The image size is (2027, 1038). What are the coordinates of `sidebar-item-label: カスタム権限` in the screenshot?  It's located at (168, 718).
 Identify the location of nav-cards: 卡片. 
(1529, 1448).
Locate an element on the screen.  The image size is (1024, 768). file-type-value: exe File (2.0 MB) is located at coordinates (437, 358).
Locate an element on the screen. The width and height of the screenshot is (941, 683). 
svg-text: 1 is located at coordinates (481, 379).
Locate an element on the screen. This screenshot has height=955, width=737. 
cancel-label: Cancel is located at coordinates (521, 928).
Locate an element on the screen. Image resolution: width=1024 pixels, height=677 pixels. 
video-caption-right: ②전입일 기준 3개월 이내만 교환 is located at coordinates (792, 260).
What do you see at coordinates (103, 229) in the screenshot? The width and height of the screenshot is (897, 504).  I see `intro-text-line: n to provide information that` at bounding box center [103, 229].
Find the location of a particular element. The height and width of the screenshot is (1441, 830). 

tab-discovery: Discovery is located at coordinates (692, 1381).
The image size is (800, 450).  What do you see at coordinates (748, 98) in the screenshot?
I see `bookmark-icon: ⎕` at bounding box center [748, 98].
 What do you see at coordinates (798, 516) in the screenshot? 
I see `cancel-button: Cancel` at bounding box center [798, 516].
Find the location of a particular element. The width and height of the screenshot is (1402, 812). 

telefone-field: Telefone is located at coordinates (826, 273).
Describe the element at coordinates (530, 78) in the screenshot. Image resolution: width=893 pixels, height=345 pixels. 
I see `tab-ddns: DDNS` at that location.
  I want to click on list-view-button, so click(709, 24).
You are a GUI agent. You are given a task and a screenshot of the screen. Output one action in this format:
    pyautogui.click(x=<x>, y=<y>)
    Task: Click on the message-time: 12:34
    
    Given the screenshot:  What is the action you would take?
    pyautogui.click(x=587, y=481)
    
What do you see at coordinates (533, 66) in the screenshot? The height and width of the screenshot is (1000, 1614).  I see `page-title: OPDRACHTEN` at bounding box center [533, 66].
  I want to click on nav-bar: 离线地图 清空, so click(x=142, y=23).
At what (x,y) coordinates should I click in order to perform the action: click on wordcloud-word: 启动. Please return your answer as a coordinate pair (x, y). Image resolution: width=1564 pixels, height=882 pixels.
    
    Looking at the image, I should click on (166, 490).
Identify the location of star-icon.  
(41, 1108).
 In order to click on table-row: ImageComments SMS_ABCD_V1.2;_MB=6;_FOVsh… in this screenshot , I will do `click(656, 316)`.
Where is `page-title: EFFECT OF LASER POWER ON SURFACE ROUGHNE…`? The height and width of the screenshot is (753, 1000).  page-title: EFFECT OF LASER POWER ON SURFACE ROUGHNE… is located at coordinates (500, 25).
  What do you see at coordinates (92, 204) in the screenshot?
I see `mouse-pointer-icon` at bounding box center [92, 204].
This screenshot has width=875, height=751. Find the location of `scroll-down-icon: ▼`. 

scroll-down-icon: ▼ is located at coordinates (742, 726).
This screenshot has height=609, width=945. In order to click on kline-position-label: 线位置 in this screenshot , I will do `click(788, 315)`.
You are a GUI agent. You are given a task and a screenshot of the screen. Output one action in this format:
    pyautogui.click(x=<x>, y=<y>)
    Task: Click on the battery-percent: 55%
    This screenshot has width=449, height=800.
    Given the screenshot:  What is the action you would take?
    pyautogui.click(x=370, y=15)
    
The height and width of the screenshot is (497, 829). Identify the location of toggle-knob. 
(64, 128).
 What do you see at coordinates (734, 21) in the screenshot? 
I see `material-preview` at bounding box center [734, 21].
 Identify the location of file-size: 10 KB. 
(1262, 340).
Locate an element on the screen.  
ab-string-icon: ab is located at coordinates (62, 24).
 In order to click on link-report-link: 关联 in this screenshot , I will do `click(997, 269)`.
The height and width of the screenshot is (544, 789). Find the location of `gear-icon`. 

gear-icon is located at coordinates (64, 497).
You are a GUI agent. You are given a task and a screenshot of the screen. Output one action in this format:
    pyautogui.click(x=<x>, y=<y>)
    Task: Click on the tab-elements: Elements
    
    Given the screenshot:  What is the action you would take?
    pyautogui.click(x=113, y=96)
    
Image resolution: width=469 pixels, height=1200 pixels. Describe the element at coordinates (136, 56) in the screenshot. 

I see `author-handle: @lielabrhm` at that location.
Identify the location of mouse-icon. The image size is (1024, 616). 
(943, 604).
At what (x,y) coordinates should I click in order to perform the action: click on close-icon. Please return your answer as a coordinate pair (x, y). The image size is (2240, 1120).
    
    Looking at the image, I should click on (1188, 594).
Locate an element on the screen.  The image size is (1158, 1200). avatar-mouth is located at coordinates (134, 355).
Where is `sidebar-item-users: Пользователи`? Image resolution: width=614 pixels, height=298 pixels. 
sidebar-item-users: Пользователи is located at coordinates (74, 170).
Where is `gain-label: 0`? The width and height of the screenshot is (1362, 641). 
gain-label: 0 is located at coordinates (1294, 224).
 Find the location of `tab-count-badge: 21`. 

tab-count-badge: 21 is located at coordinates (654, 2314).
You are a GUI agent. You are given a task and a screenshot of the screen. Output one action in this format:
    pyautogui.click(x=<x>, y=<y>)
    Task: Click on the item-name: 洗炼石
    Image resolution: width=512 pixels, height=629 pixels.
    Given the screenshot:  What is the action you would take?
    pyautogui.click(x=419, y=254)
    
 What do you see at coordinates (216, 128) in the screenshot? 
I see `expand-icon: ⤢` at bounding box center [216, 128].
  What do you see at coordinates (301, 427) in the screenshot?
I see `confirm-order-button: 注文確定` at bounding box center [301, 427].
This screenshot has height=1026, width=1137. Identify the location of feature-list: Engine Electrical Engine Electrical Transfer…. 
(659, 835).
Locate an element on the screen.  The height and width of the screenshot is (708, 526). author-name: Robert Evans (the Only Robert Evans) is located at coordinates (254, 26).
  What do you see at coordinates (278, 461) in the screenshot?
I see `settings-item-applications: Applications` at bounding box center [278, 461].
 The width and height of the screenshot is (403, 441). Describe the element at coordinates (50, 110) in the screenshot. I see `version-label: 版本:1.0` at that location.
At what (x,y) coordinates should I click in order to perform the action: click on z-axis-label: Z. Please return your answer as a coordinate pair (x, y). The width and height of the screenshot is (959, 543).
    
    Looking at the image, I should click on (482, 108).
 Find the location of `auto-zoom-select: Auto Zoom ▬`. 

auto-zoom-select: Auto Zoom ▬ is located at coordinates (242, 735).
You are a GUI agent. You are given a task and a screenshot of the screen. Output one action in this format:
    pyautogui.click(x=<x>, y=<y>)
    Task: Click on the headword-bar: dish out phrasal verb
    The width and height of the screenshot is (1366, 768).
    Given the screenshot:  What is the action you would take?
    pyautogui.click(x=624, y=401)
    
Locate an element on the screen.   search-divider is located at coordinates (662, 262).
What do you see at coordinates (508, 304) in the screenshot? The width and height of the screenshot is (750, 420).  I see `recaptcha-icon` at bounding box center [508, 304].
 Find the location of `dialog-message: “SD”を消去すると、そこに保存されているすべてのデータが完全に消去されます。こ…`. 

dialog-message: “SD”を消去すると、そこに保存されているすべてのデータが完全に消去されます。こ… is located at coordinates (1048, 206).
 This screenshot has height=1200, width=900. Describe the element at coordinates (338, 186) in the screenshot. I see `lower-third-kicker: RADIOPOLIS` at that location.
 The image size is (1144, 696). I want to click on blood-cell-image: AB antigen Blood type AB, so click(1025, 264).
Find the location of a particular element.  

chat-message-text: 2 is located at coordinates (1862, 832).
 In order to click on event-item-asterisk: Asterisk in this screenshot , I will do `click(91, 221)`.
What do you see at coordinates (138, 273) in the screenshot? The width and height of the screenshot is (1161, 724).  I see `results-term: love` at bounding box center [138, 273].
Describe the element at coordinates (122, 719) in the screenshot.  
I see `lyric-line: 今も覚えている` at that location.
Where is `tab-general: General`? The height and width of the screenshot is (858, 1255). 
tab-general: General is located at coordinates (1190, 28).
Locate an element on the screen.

### Problem to work on:
Rewrite the rows from the line with "Find the location of a particular element. The width" up to and including the line with "I want to click on list-view-button, so", changing "screenshot" to "screen capture" and keeping everything else the same.

### Written reply:
Find the location of a particular element. The width and height of the screen capture is (1402, 812). 

telefone-field: Telefone is located at coordinates (826, 273).
Describe the element at coordinates (530, 78) in the screen capture. Image resolution: width=893 pixels, height=345 pixels. 
I see `tab-ddns: DDNS` at that location.
  I want to click on list-view-button, so click(709, 24).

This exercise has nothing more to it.